-- start of Text excerpt --

What adds to the surprise with which we contemplate the fame and fortunes of this unpretentious publication, is the fact that its reputation was established by its first number, and when its author was only twenty-six years of age. For a period of twenty-six years, and until Franklin ceased to edit it, this annual was looked forward to by a larger portion of the colonial population and with more impatience than now awaits a President's annual message to Congress.

Franklin graduated from journalism into diplomacy as naturally as winter glides into spring. This was simply because he was by common acclaim the fittest man for any kind of public service the colony possessed, and especially for any duty requiring talents for persuasion, in which he proved himself to be unquestionably past master among the diplomatists of his time.

The question of taxing the Penn proprietary estates in Pennsylvania, for the defense of the province from the French and Indians, had assumed such an acute stage in 1757 that the Assembly decided to petition the King upon the subject; and selected Franklin, then in the forty-first year of his age, to visit London and present their petition. The next forty-one years of his life were practically all spent in the diplomatic service. He was five years absent on this his first mission. Every interest in London was against him. He finally surmounted all obstacles by a compromise, which pledged the Assembly to pass an act exempting from taxation the unsurveyed lands of the Penn estate, the surveyed waste lands, however, to be assessed at the usual rate. For his success the Penns and their partisans never forgave him, and his fellow colonists never forgot him.

-- end of Text excerpt --

Exercise task 1 >> Output the stretch of the records from the line containing "At what coordinates should I click to accomplish: Select 2" through the line containing "coord(150,13)", reproducing every line unchanged.

-- start of Provided records --

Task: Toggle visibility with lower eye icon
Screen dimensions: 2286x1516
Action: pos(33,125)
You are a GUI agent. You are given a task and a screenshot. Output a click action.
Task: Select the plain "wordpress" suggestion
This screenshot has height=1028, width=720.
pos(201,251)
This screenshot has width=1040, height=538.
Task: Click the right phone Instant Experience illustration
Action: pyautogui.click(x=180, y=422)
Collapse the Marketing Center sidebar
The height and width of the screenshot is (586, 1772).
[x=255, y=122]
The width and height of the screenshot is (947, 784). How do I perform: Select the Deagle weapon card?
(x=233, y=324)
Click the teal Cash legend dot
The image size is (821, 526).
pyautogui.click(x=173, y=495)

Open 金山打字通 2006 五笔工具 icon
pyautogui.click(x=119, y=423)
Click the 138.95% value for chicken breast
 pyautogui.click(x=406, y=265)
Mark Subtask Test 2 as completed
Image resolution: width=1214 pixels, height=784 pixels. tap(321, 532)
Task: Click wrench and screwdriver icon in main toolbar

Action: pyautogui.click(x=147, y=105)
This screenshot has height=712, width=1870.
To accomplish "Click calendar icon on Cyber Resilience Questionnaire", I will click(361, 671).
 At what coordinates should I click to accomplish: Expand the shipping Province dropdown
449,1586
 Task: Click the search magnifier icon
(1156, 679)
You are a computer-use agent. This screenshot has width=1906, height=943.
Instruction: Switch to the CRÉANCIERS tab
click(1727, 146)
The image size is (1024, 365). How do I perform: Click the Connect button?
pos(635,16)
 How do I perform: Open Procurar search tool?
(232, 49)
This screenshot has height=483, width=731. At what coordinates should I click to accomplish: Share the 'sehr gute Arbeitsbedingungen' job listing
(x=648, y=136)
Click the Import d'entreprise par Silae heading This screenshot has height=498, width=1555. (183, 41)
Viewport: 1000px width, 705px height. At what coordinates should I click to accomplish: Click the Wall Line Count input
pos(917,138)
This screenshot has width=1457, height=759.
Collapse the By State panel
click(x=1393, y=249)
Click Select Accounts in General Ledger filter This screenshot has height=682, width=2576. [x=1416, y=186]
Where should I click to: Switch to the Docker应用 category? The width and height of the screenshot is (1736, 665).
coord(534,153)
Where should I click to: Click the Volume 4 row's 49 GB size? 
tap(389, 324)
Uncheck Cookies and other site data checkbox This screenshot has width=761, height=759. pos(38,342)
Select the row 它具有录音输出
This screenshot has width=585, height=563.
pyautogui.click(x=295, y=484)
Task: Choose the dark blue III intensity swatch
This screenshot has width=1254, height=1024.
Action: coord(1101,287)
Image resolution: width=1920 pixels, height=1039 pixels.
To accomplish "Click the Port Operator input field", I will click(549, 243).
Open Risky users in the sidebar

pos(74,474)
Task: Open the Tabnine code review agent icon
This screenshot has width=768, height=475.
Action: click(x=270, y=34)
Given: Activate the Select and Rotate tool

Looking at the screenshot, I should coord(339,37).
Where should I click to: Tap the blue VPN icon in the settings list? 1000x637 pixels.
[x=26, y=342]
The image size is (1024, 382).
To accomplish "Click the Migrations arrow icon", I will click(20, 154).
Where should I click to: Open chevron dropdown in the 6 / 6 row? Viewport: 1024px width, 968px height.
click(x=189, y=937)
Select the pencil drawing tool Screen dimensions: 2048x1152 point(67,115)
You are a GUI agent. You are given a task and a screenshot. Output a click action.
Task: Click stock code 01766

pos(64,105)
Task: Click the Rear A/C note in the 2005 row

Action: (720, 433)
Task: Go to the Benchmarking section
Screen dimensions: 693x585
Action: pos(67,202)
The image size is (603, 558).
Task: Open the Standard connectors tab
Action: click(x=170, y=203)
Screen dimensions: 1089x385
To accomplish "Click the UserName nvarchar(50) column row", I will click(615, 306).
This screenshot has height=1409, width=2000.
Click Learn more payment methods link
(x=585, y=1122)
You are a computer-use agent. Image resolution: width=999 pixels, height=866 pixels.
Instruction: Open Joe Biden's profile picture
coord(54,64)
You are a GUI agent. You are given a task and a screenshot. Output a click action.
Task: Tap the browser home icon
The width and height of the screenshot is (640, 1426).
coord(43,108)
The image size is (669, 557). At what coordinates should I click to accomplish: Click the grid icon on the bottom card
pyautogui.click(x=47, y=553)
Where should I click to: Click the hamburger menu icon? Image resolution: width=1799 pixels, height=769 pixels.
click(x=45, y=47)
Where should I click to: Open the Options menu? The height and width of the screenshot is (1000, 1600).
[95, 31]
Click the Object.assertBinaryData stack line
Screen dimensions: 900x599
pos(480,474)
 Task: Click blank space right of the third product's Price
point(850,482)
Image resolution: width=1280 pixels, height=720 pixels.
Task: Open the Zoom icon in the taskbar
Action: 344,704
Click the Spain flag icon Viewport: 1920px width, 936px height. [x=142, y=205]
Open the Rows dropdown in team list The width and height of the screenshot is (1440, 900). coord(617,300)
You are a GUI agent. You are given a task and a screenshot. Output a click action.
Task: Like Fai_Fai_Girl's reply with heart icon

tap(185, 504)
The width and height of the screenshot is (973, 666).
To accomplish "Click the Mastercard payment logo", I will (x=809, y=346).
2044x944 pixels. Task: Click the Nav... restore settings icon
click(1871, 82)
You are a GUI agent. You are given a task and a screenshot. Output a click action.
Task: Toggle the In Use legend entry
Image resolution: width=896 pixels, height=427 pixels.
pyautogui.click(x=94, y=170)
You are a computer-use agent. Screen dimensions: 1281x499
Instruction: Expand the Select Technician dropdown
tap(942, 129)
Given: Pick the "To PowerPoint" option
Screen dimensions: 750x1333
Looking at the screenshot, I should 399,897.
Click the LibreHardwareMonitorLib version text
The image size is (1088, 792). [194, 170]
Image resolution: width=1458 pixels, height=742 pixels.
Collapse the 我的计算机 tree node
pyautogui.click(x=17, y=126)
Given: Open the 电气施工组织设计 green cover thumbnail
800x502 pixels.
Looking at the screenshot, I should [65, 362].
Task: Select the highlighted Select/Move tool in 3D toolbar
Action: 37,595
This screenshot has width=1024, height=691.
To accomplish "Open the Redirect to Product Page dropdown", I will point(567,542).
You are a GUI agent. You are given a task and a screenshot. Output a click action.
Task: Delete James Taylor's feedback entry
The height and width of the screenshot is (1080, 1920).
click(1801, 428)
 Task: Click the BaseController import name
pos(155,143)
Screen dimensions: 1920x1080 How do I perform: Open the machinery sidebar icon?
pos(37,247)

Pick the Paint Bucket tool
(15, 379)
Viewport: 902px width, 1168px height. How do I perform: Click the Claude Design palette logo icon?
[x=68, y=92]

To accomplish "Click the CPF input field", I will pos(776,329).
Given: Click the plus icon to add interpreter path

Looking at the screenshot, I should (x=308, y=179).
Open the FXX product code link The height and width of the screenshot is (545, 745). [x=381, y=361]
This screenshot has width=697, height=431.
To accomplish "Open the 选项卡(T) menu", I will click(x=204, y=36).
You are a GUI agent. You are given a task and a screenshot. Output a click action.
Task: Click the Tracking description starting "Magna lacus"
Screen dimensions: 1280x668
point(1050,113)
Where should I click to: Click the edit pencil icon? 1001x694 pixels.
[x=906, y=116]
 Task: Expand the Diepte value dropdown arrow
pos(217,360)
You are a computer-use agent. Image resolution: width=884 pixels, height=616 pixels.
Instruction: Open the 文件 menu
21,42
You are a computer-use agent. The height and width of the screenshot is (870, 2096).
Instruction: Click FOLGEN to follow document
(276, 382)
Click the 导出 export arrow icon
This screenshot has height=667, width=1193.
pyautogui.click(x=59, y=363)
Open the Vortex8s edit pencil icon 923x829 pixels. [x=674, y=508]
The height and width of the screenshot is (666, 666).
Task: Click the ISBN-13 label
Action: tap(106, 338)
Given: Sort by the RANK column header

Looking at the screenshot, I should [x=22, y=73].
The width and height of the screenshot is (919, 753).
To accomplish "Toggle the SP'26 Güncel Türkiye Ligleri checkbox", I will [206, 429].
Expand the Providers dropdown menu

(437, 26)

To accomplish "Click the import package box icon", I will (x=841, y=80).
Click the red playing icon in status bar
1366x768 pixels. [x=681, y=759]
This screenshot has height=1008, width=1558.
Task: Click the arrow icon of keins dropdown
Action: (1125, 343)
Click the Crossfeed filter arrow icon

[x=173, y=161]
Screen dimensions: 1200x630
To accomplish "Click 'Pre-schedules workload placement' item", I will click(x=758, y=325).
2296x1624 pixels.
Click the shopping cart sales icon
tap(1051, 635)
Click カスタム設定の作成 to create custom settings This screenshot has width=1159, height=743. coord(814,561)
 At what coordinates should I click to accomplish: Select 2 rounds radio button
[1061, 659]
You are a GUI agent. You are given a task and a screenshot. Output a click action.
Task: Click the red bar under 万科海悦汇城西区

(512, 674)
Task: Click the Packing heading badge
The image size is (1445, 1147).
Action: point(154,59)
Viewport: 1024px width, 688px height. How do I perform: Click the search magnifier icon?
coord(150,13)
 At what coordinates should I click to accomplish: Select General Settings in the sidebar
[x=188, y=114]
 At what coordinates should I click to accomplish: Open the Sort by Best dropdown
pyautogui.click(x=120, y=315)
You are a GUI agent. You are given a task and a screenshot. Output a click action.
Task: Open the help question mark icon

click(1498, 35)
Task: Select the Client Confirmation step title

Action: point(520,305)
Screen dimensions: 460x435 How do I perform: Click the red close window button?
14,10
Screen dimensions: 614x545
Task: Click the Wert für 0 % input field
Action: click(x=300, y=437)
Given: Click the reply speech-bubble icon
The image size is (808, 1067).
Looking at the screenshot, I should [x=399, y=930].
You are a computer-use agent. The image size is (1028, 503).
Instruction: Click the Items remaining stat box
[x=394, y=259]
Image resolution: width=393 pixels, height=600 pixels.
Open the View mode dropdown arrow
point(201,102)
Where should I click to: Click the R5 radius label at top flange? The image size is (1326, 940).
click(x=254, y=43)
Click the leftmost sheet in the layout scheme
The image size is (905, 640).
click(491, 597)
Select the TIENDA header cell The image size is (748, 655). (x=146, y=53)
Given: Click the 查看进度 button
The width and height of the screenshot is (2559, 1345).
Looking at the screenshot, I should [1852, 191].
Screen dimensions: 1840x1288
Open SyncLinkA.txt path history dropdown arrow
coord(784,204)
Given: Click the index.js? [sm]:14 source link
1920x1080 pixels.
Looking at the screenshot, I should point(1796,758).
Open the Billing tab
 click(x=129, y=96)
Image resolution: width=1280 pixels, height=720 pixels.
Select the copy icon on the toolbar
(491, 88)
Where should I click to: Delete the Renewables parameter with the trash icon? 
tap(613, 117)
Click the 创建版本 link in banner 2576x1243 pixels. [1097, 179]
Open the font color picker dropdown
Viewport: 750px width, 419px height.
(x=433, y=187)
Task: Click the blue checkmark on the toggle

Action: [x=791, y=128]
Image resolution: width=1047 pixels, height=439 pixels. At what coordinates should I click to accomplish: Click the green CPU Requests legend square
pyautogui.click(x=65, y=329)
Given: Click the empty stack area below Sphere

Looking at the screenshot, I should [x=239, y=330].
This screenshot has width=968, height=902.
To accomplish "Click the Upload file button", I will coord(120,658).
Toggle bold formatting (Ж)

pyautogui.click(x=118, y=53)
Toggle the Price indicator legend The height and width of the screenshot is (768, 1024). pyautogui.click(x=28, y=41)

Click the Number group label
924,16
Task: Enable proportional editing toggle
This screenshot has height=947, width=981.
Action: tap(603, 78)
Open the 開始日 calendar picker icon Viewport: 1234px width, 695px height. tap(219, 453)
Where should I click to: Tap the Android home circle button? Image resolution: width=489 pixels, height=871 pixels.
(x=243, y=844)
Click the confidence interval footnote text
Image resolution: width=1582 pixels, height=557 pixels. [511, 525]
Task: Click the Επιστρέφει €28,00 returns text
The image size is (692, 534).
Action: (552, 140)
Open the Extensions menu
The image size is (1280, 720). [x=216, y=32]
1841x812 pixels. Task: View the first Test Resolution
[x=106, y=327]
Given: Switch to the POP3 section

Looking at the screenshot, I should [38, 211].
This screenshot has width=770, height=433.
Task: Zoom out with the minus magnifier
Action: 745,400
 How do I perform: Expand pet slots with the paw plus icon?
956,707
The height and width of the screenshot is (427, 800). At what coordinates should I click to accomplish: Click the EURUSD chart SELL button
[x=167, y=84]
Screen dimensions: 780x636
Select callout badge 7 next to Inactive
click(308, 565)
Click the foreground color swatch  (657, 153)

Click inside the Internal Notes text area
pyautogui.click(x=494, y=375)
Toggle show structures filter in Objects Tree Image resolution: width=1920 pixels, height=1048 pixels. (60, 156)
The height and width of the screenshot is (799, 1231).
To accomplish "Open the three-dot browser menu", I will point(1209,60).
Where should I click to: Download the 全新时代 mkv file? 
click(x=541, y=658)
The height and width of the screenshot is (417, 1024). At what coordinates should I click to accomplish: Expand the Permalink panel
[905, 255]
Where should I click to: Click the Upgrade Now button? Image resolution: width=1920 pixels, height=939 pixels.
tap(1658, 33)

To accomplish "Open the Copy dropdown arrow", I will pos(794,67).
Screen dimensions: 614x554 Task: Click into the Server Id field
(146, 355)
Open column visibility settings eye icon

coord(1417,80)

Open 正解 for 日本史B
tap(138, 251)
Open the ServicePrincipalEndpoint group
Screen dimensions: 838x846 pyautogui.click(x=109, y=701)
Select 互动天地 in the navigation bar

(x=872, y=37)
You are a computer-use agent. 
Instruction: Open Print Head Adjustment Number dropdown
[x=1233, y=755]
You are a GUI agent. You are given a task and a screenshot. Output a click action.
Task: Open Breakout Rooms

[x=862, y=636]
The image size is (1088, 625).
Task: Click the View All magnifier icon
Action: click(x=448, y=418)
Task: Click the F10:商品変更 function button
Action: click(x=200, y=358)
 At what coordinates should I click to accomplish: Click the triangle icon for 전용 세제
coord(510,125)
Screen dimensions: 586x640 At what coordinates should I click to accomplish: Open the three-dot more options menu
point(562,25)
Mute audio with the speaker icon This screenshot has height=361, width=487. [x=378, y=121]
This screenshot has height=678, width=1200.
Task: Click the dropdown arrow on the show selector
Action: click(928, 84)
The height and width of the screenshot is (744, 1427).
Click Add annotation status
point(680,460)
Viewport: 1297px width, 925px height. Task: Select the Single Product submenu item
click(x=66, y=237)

-- end of Provided records --

Exercise task 2 >> Go on with the passage about Franklin's career past its final sentence.

Task output 1 >>
 At what coordinates should I click to accomplish: Select 2 rounds radio button
[1061, 659]
You are a GUI agent. You are given a task and a screenshot. Output a click action.
Task: Click the red bar under 万科海悦汇城西区

(512, 674)
Task: Click the Packing heading badge
The image size is (1445, 1147).
Action: point(154,59)
Viewport: 1024px width, 688px height. How do I perform: Click the search magnifier icon?
coord(150,13)

Task output 2 >>
Franklin returned to Philadelphia in 1762, but not to remain. The question of taxing the colonies without representation was soon thrust upon them in the shape of a stamp duty, and Franklin was sent out again to urge its repeal. He reached London in November 1764, where he remained the next eleven years and until it became apparent that the surrender of the right to arbitrarily tax the

colonies would never be made by England during the life of the reigning sovereign, George III. Satisfied that his usefulness in England was at an end, he sailed for Philadelphia on the 21st of March, 1775; and on the morning of his arrival was elected by the Assembly of Pennsylvania a delegate to the Continental Congress which consolidated the armies of the colonies, placed General George Washington in command of them, issued the first Continental currency, and assumed the responsibility of resisting the imperial government; his last hope of maintaining the integrity of the empire having been. dissipated by recent collisions between the people and the royalist troops at Concord and Lexington. Franklin served on ten committees in this Congress. He was one of the five who drew up the Declaration of Independence in July 1776, and in September following was chosen unanimously as one of the three commissioners to be sent out to solicit for the infant republic the aid of France and the sympathies of continental Europe. In this mission, the importance of which to his country can hardly be exaggerated, he was greatly favored by the reputation which had preceded him as man of science. While yet a journalist he had made some experiments in electricity, which established its identity with lightning. The publication by an English correspondent of the letters in which he gave an account of these experiments, secured his election as an honorary member of the Royal Society of London and undisputed rank among the most eminent natural philosophers of his time. When he arrived in Paris, therefore, he was already a member of every important learned society in Europe, one of the managers of the Royal Society of London, and one of the eight foreign members of the Royal Academy in Paris, where three editions of his scientific writings had already been printed. To these advantages must be added another of even greater weight: his errand there was to assist in dismembering the British Empire, than which nothing of a political nature was at this time much nearer every Frenchman's heart.

The history of this mission, and how Franklin succeeded in procuring from the French King financial aid to the amount of twenty-six millions of francs, at times when the very existence of the republic depended upon them, and finally a treaty of peace more favorable to his country than either England or France wished to concede, has been often told; and there is no chapter in the chronicles of this republic with which the world is more familiar.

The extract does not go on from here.